En avril, les vignerons ont dû déployer des dispositifs antigels, comme ces bougies. ©AFP

Les viticulteurs ont vécu en avril les pires gelées depuis une quarantaine d’années. Pour les acheteurs de la filière, il s’agit de compenser le manque quantitatif du futur millésime par des achats sur ceux encore disponibles. Mais à quel prix?

Des bougies installées de nuit dans le vignoble, des aspersions d’eau sur les bourgeons formant une coque de glace les protégeant des températures négatives, des tours qui brassent l’air envoyant de la chaleur au sol renvoyant ainsi l’air froid en hauteur: autant de moyens développés pour lutter contre les gelées du mois d’avril dans tout le vignoble français

Ainsi que chez certains producteurs belges. Comme dans le Domaine de la Portelette à Lobbes, près de Thuin. "Des vignes de deux ans. Nous allions procéder à nos premières vendanges", se désolent les coopérateurs qui se relayèrent toutes les nuits pour allumer un millier de bougies, dont le coût s'élève à 6.000 euros.

"Si je récolte une demi-vendange, je serai content."
John Leroy
Oenologue du Domaine des Agaises (Ruffus)

À Haulchin, près de Binche, le Domaine des Agaises, plus grand vignoble du pays bien connu pour son mousseux Ruffus, ne peut que constater les conséquences de dix nuits de gelées sur deux semaines. "Des gelées de type hivernal commençant déjà à 22 heures et durant jusqu’à 7 heures du matin: du jamais vu! Dans certaines parties du vignoble, les bourgeons les plus avancés en maturité ont tous brûlé. Si je récolte une demi-vendange, je serai content", analyse John Leroy, l’œnologue du Domaine. Une demi-vendange? Cela représente environ 150.000 bouteilles, bien loin des souhaits des 2.000 clients sur la liste d’attente…

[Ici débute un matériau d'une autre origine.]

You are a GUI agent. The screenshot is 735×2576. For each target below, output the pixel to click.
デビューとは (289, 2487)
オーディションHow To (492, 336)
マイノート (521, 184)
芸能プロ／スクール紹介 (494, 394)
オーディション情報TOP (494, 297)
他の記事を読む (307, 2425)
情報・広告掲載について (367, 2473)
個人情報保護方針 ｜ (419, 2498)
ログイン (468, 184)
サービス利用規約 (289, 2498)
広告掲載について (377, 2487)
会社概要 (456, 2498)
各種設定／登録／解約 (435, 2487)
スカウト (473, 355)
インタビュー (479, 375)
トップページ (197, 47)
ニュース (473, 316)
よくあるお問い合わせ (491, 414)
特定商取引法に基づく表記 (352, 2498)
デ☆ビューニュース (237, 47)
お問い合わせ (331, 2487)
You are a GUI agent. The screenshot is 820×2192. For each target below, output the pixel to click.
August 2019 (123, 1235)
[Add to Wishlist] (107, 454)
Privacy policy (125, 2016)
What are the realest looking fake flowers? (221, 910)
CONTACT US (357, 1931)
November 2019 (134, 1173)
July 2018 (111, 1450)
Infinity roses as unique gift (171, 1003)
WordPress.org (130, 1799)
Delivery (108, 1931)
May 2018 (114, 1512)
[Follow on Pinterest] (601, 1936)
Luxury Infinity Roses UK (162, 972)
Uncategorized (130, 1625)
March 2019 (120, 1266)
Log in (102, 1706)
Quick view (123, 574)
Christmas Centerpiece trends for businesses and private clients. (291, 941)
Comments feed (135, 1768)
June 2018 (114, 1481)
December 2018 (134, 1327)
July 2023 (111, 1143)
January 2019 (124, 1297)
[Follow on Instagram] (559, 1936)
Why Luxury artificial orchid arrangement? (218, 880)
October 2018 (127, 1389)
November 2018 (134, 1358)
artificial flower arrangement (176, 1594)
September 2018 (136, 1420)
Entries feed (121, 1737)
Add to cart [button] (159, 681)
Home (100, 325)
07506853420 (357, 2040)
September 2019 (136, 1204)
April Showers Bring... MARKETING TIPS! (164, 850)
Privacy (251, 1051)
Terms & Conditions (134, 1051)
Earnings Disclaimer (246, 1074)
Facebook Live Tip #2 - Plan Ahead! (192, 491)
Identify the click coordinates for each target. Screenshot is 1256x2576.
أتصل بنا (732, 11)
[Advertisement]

Des gelées exceptionnelles

"Les gelées ont également touché des régions peu habituées à cet épisode printanier plus récurrent dans les vignobles septentrionaux. Comme le Languedoc et toute la Vallée du Rhône qui subissent de fortes pertes. Ce qui est rare", explique Alain Pardoms, acheteur vins chez Delhaize. "Nous avons activé tous nos contacts afin de savoir si nos fournisseurs habituels avaient encore du vin à vendre et encore les disponibilités au même prix d’avant-gelées. Ce fut difficile, mais on y est arrivé. Je crains toutefois que, d'ici à un mois, les prix n’augmentent. Heureusement, la France est suffisamment grande pour nos besoins. Et indépendamment du volume qui sera impacté pour le millésime 2021, l’inconnue est aussi la qualité. La récolte risque d’être fortement hétérogène", poursuit le doyen des acheteurs de la firme au lion, un distributeur très actif sur les vins sud-africains et sud-américains (Chili, Argentine).

10
nuits de gelées
À Haulchin, près de Binche, le Domaine des Agaises a subi dix nuits de gelées sur deux semaines en avril.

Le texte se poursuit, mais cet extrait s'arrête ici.